The problem:
The answer should consist of each line below that contains the word "computer".

Data listing:

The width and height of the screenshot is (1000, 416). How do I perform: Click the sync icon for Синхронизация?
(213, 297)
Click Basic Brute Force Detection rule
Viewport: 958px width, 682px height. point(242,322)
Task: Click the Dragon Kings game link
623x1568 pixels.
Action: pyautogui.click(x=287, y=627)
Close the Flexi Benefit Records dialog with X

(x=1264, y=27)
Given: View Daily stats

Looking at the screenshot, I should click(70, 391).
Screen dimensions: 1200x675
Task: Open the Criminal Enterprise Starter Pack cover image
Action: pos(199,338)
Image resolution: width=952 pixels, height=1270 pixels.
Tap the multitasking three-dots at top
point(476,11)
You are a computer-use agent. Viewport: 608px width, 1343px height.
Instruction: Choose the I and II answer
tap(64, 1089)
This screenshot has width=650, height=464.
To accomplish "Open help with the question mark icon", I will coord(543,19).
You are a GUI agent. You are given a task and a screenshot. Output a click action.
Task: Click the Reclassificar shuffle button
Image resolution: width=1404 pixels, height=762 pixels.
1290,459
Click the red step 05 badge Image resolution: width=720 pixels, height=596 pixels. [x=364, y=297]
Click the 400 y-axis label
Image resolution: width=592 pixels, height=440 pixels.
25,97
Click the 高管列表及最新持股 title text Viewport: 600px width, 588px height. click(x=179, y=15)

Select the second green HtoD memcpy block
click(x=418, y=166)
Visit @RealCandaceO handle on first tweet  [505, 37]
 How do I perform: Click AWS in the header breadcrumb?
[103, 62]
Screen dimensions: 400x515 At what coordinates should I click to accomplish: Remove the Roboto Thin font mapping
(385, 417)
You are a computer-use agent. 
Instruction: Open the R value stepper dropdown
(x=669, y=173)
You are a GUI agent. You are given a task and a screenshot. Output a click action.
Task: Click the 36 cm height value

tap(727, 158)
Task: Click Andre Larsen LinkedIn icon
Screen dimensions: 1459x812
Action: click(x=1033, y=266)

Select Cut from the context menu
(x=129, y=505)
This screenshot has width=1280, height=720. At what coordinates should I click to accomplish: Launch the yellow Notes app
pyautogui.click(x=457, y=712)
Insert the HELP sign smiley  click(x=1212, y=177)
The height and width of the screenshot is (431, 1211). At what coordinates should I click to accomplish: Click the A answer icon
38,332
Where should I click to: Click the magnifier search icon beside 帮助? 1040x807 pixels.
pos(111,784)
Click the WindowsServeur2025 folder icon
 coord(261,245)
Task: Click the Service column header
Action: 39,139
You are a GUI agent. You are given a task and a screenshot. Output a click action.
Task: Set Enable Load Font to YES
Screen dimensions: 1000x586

Solved exercise:
You are a computer-use agent. Viewport: 608px width, 1343px height.
You are a computer-use agent. 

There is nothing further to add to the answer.